Though you should first check whether it’s compatible with the current device using optixCheckRelocationCompatibility (by also storing the struct that was retrieved with optixAccelGetRelocationInfo together with the AS memory), since as mentioned it’s device- and version-dependent!
Loading these from disk is most likely slower than building them. The only reason to do this is when there is not enough temporary memory to build the original AS and compacting it at runtime. Loading the compacted AS from disk would then only take up that allocation.
What if the BVH is not stored on the disk but temporarily stored in the host memory? That is, copy some BVHs to host memory when they are not needed, and then copy them to device memory and relocate them when needed. At this time, the main overhead includes copying the BVHs to the host memory, copying the temporary BVHs from the host memory to the device memory, and relocating. In general, is it less time-consuming than building BVH directly?

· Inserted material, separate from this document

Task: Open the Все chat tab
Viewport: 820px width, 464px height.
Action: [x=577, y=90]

Yes, that should be faster than copying the original vertex data and building and compacting a GAS since that would copy a lot more data around and call multiple kernels.

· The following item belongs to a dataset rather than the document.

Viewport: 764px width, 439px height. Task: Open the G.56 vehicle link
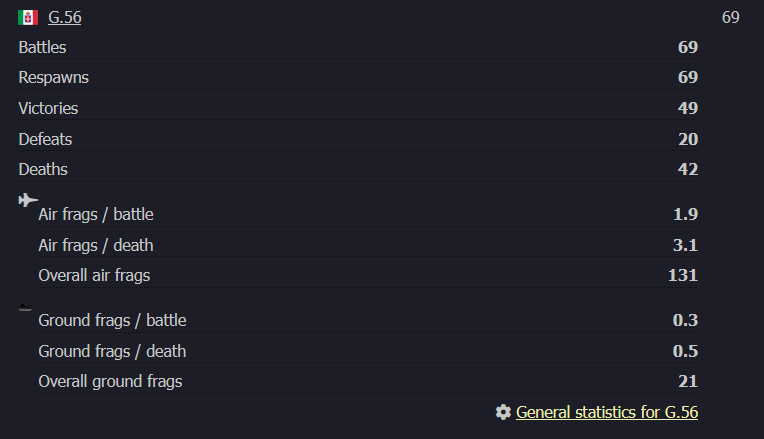65,17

Still whenever the CUDA allocation address changes from where it originally resided in device memory, you must call optixAccelRelocate to patch the absolute pointers stored inside them. I never used that in an application, but that should be quick.
Thank you very much for your quick reply! I have read the link carefully, but I still have the question.

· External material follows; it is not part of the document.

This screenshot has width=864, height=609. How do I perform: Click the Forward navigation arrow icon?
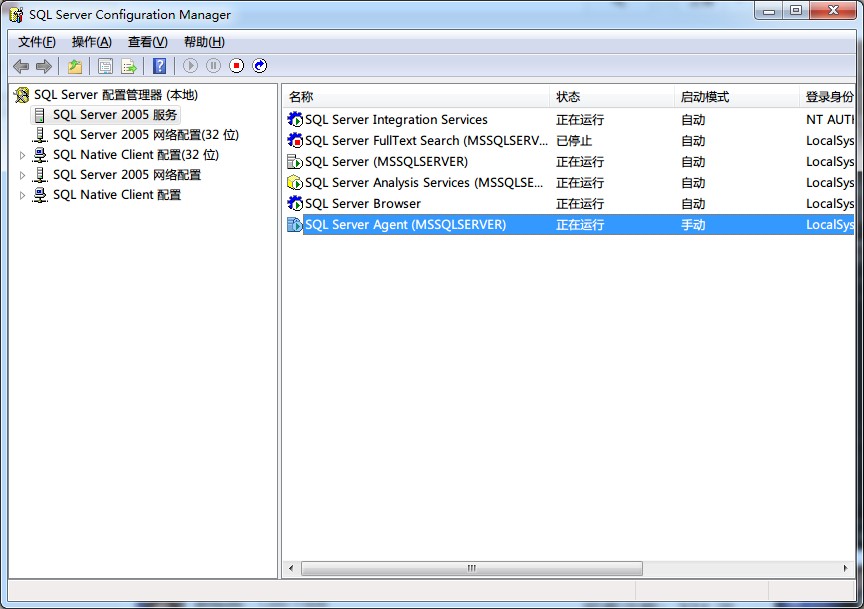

What if we don’t consider the process of copying the original vertex data? That is, we assume that all original vertex data exists in the device memory, and the above two methods only operate BVH(Building BVH directly only means building and compacting a GAS, excluding copying the original vertex data). In this case, which of the two methods mentioned above is faster?
With “copying the vertex data” I was referring to the vertex position input to the optixAccelBuild required to build the initial GAS. That needs to be copied to the device at least once.
If you build a GAS with the OPTIX_BUILD_FLAG_ALLOW_RANDOM_VERTEX_ACCESS flag, you can also query the vertex position data with optixGetTriangleVertexData on the device, but that will increase the size of the GAS and is normally slower than fetching the vertex position attribute from some global memory along with all the other vertex attributes which you always have to store yourself anyway. https://raytracing-docs.nvidia.com/optix7/guide/index.html#device_side_functions#vertex-random-access
If you’re doing this because of VRAM memory constraints, then it would make sense to also purge the vertex attributes of the unused GAS
If you swap GAS in an out to host RAM but hold all your scene’s vertex attribute data inside the device memory at all times, then the difference is between the bandwidth your system reaches for the host to device copy via PCI-E and the performance of the acceleration structure build and optional compaction kernels.
That in turn is highly dependent on your system setup and I cannot say what is faster. I never did that measurement.
Mind that the memory bandwidth for VRAM is in the hundreds of GB while PCI-E Gen 3 bandwidth is 16 GB max and most system don’t reach that.